EXTRACTED INFORMATION |
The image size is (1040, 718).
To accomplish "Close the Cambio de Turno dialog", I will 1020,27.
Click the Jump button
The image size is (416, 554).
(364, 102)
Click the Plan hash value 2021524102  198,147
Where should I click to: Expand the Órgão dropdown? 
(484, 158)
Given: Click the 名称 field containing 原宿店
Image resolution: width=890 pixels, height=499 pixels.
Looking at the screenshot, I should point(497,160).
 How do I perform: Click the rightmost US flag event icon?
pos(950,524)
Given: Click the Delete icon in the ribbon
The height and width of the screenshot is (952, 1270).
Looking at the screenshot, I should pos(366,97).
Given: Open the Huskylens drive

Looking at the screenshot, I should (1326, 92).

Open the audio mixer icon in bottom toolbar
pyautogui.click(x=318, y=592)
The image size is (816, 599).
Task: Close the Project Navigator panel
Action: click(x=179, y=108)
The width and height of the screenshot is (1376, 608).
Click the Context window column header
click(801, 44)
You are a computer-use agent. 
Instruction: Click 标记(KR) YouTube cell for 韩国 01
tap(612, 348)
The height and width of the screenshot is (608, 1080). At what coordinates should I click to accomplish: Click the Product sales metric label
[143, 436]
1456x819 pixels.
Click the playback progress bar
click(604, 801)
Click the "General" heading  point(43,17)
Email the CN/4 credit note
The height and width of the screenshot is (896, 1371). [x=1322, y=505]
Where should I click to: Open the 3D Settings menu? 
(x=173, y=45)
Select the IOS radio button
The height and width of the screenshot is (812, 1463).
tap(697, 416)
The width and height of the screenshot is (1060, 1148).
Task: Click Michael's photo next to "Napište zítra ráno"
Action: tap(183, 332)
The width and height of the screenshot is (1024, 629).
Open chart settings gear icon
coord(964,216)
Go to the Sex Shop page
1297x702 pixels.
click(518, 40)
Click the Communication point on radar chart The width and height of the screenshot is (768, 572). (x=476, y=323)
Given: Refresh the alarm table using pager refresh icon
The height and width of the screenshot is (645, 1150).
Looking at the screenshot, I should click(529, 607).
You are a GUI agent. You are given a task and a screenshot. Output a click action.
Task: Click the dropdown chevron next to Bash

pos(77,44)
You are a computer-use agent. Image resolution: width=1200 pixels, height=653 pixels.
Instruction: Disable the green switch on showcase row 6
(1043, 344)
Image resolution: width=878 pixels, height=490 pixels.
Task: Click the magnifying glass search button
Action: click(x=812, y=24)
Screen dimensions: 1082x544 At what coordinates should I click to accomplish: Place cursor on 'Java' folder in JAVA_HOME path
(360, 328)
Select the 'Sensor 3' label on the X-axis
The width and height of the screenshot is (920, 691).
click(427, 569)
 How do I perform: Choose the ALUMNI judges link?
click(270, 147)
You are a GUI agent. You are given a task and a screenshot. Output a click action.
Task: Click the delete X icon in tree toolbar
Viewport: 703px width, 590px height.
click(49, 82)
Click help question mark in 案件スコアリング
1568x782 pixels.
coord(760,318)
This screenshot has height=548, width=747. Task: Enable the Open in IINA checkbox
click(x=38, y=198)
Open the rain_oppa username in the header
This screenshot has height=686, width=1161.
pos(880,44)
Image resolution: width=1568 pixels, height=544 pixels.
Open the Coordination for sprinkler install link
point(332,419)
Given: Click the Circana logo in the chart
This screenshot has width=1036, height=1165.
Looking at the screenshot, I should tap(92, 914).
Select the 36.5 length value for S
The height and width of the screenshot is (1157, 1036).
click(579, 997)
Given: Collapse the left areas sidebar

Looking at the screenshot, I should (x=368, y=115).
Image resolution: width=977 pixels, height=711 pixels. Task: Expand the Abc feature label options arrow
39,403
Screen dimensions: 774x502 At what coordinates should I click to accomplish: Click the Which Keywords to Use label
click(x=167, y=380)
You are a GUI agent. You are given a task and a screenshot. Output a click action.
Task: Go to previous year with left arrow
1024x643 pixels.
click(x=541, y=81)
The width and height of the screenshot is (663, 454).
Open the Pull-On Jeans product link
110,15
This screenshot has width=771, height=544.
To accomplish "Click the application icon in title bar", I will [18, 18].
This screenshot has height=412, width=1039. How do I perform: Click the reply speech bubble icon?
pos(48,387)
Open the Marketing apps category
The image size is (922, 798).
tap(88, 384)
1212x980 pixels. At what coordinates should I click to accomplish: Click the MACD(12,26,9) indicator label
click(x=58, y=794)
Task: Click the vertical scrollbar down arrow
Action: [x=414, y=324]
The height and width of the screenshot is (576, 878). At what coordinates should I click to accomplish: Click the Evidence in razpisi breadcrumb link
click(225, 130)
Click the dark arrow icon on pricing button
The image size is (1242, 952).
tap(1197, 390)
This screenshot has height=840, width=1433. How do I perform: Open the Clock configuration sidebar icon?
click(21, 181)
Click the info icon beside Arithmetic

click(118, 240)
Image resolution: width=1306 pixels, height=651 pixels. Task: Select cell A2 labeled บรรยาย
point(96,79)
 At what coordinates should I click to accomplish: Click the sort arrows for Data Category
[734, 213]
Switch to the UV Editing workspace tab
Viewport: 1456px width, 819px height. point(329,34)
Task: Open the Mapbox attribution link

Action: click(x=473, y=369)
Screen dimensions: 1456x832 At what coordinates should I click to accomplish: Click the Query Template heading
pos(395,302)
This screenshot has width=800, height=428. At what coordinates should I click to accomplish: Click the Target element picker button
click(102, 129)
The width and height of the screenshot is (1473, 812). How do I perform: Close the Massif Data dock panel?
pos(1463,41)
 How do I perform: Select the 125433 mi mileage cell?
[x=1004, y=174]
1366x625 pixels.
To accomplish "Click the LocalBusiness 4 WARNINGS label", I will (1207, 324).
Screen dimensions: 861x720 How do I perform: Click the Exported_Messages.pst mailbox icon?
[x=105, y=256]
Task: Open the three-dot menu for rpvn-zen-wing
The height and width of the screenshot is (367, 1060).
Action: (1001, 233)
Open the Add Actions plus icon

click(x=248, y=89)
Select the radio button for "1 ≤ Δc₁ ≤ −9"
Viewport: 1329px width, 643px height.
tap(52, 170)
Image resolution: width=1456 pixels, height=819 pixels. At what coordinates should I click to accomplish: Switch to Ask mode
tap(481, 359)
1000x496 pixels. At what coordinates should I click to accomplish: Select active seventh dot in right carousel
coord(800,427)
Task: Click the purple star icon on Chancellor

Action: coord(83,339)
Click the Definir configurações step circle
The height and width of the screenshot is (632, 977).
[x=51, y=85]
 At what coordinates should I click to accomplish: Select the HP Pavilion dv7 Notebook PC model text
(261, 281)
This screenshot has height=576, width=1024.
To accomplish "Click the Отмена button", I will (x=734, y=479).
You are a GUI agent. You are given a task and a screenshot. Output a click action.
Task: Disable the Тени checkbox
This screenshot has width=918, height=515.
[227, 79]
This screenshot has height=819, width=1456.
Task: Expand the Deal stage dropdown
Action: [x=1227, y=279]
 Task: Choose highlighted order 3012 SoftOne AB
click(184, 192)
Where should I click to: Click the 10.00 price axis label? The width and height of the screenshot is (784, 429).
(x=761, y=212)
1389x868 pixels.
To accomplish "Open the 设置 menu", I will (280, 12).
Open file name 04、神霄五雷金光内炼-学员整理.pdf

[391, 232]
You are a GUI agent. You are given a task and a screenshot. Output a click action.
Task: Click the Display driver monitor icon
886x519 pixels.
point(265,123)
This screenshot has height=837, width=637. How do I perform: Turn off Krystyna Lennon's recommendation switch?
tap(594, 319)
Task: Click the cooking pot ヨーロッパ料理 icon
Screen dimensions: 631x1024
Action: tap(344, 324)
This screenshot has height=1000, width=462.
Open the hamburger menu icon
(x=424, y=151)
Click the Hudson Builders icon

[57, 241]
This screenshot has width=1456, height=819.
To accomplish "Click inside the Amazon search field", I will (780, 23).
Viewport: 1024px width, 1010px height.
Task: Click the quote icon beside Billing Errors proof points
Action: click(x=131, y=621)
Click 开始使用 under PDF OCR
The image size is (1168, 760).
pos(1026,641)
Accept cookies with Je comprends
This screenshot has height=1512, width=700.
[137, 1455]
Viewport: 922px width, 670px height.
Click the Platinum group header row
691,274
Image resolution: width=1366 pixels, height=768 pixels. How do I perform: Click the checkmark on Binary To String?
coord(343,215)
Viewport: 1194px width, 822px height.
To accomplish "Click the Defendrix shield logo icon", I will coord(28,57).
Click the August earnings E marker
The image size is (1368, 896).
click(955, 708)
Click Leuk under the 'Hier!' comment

YOUR TASK | Edit the part of the records that opens with the line containing "Task: Open the Mapbox attribution link" and closes with the line containing "[x=105, y=256]": write those lines again with "Query Template" replaced by "Query Builder" and everything else unchanged.

SOLUTION |
Task: Open the Mapbox attribution link

Action: click(x=473, y=369)
Screen dimensions: 1456x832 At what coordinates should I click to accomplish: Click the Query Builder heading
pos(395,302)
This screenshot has width=800, height=428. At what coordinates should I click to accomplish: Click the Target element picker button
click(102, 129)
The width and height of the screenshot is (1473, 812). How do I perform: Close the Massif Data dock panel?
pos(1463,41)
 How do I perform: Select the 125433 mi mileage cell?
[x=1004, y=174]
1366x625 pixels.
To accomplish "Click the LocalBusiness 4 WARNINGS label", I will (1207, 324).
Screen dimensions: 861x720 How do I perform: Click the Exported_Messages.pst mailbox icon?
[x=105, y=256]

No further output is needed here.